The Ghost and Mrs. Muir

Dernière Image

L'histoire d'une femme qui tombe sous le charme d'une maison, puis sous celui de son étrange habitant: un fantôme

Date de publication
21-05-2015
Revision
25-10-2015

Tournée par Mankiewicz en 1947, cette histoire d’amour, de fantôme et d’écriture s’inscrit de manière assez singulière dans ce qu’on a pu appeler les woman’s films – ces films qui, dans les années 1940, s’adressent tout particulièrement à un public féminin en plaçant au cœur de leur intrigue un personnage de femme. Comme c’est souvent le cas dans ce corpus qui noue féminité et enjeux spatiaux, l’intrigue de The Ghost and Mrs. Muir, qui se déroule en 1900, combine le destin d’une jeune veuve désireuse de vivre enfin sa vie de femme et sa découverte d’une maison battue par les vents, en bord de mer, aux portes du petit village de Whitecliff. 

Il s’agit donc bien pour ce personnage de faire l’expérience de sa liberté au contact d’un espace à conquérir, éloigné des coordonnées géographiques et familiales qui ont jusque-là encadré sa vie. Cette maison, si elle lui plaît dès la première minute, possède cependant un sérieux inconvénient : elle est hantée. Construite par un marin décédé quatre ans plus tôt, elle est connue pour être habitée par l’esprit de ce tumultueux capitaine Gregg. Refusant de se laisser impressionner, la jeune femme, gagnée par le charme du lieu, décide de s’y installer avec sa petite fille et sa femme de chambre. Le film raconte sa rencontre avec le fantôme, leurs échanges et discussions à l’abri des regards, et la façon dont progressivement ils tombent amoureux l’un de l’autre. La maison, qui est au cœur du film, devient la métaphore d’une alliance entre le monde réel et un monde rêvé, traversé par les courants marins – l’ouverture et la fermeture des fenêtres rythmant les apparitions du fantôme. Si le personnage de Lucy se raccroche à cette maison comme à un lieu qui lui permet d’affirmer son indépendance, la jeune femme y prolonge aussi ses rêveries. Ainsi, le film parvient à un équilibre rare, celui de décrire un mouvement d’émancipation – forcément pragmatique (la question des finances d’une femme seule est régulièrement posée) – tout en maintenant une forme de poésie flottante. 

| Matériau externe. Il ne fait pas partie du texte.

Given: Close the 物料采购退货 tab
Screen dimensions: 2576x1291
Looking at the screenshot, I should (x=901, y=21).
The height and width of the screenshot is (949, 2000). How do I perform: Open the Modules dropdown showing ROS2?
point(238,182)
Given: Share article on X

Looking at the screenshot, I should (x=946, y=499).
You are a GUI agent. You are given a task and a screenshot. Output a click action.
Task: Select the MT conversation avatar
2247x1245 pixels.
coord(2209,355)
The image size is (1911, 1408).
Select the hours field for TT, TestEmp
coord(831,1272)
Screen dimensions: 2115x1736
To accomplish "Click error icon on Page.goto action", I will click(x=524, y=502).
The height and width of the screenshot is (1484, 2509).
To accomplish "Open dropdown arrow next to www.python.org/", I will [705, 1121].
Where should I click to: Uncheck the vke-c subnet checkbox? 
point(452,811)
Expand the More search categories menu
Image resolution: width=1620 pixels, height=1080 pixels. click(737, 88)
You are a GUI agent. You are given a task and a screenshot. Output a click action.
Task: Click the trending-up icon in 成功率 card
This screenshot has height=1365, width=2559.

La maison offre les conditions de la liberté, mais un autre élément entre en jeu pour la conserver. Lorsque l’argent vient à manquer pour Lucy, le capitaine lui propose d’écrire avec lui un livre racontant sa vie de marin. Une fois publié, il génèrera des droits d’auteurs qui permettront à la jeune femme de racheter la maison. L’écriture intervient dans le film comme le moyen de sauvegarder l’espace par lequel Lucy se réalise en tant que femme, tout en lui permettant d’expérimenter une activité entièrement neuve, inattendue. Si la jeune femme et son fantôme ne peuvent se rejoindre dans le monde réel, la maison et l’écriture s’offrent pour eux comme les médiums d’une rencontre qui ne sera jamais charnelle. 

Les développements ultérieurs du récit contrai-gnent le fantôme du capitaine à disparaître au milieu du film. Il assure alors à Lucy qu’elle se souviendra de leur histoire comme d’un rêve, et que le livre qu’ils ont écrit ensemble ne lui apparaîtra que comme la conséquence de l’atmosphère qui règne dans la maison. Comme si une condition climatique singulière colorait cet espace, suffisamment forte et puissante pour induire chez ses habitants des pouvoirs ignorés d’eux-mêmes. Génies du lieu.